The plea of contributory negligence was therefore bad in itself insofar as it undertook to allege as a defense that plaintiff "by the exercise of ordinary and reasonable care for her own safetyshould have known" of the defendant's negligence. The direction of a verdict as against a bad plea of contributory negligence should never be reversed, since a motion for directed verdict tests the pleadings as well as the evidence, and requires the court to give judgment thereon for him who is entitled to have it.

On the other hand, if in fact plaintiff actually personally knew of, or perceived, the danger that was in her path by reason of defendant's negligence, then it was her own sole negligence that was the proximate cause of the injury, and not a mere contributory cause of it. This is so, because one who actually knows of danger occasioned to him by another's negligence, has the "last clear chance" of avoiding it, and when he does not do so, his own negligence in failing to avoid the perils of his adversary, is regarded in law not as "contributory" negligence merely, but as negligence that is the sole proximate cause of his own injury.
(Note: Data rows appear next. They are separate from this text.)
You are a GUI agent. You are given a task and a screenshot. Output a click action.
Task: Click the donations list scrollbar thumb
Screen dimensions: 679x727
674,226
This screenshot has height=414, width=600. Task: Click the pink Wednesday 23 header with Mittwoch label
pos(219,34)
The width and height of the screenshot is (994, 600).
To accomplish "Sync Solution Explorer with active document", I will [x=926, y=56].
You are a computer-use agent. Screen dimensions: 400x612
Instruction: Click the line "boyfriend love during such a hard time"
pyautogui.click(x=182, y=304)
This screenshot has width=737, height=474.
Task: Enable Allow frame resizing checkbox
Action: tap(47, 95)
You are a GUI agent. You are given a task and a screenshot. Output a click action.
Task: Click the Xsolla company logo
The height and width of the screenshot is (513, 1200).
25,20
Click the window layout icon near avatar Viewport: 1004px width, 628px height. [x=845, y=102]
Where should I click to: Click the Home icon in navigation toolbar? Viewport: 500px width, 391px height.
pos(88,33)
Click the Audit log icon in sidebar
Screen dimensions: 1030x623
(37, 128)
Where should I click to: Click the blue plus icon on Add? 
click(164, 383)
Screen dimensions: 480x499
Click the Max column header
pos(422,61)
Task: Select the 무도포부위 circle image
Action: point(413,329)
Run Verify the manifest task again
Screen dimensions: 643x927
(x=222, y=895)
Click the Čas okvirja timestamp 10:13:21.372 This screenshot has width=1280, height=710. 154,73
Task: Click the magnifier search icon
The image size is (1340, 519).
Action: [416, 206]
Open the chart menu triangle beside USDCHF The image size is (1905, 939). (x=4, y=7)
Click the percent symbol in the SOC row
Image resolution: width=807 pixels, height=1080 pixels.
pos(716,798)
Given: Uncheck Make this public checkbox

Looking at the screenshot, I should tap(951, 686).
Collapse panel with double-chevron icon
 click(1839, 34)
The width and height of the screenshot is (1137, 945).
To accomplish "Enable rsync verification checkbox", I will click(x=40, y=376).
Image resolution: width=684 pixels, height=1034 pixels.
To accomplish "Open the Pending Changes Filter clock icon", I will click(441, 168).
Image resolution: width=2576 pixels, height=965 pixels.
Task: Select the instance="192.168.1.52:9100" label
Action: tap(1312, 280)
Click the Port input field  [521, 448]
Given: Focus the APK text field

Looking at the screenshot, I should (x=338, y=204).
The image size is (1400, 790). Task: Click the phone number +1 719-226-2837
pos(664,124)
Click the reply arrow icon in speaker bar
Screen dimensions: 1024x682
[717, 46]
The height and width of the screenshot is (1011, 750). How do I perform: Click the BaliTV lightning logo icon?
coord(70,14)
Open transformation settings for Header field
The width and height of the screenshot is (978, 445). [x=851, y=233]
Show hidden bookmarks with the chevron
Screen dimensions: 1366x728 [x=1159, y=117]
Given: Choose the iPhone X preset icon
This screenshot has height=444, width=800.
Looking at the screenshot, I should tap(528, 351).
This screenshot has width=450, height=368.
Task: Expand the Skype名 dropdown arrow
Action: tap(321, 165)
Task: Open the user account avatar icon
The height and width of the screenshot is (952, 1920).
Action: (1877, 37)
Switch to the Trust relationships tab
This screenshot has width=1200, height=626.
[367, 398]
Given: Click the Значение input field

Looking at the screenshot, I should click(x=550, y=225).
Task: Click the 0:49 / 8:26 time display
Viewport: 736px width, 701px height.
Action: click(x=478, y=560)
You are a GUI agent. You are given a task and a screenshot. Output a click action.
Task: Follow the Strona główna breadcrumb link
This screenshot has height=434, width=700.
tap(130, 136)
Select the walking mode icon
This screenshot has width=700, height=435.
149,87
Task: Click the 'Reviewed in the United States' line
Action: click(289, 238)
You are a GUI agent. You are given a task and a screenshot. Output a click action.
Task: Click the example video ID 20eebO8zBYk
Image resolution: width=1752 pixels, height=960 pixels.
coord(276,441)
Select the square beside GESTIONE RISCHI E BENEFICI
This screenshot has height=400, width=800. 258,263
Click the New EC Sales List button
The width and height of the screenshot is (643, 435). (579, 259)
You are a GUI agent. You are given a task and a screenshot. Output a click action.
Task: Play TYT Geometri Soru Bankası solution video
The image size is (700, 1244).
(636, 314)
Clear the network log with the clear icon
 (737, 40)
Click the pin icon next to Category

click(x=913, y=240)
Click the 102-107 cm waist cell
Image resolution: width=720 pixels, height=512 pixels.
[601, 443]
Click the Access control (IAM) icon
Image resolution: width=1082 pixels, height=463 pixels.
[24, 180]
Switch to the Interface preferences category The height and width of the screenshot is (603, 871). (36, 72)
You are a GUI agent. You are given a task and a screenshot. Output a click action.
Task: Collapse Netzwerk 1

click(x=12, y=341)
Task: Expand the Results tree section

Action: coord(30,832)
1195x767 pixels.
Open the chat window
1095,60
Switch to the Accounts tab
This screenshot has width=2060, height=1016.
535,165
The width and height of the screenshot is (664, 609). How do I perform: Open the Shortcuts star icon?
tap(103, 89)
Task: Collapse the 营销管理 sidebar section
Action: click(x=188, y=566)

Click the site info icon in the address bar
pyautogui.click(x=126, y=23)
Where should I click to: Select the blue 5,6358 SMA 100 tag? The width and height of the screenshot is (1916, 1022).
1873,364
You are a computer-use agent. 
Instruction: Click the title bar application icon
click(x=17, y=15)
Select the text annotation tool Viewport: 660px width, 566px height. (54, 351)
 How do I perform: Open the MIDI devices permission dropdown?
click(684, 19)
Where the only issue made, or that can be made or tried in a litigated case, is whether the defendant's admitted negligence *Page 455 was, or was not, actually so apparent or known to the plaintiff that he should have avoided it, the question to be tried is one solely of proximate cause under the plea of "not guilty" and a trial judge properly directs a jury to disregard as immaterial to the trial, a plea of "contributory" negligence that is designed to cover a situation already fully covered by a plea of not guilty.

Nor is the foregoing distinction one of nomenclature only in a case of this kind. It is fundamental in character. This is so, because whether the issue is contributory negligence, or whether it is one of sole proximate cause, goes to the burden of proof in the case as between the parties. It also goes to the correct appraisement by the jury of the legal duties and defaults in the performance thereof, of each of the litigants.

If this case should be reversed on the ground that plaintiff's rights should be tested on an issue of "contributory" negligence such as is raised by defendant's plea, then we must disregard what this Court has said in the Southern Express Co. v. Williamson case, cited, supra, and hold that the plaintiff was guilty of contributory negligence, notwithstanding defendant's admitted negligence in dangerously misplacing its bicycle rack that caused the injury, merely because she, the plaintiff, assumed that the defendant's store and its aisles provided for her to walk in it were safe, without first inspecting them and thereby looking out for danger from an obstruction in her path when she had no reason to apprehend any such danger, and was under no duty to look out for until some actual notice of its imminence was brought to her knowledge.

The court properly confined the jury's consideration to the plea of not guilty whereon the only fact to be determined was, "did plaintiff actually know of the danger created *Page 456 by defendant's negligent placement of its bicycle rack, thereby making the proximate cause of her injury her own negligent failure to avoid its peril"?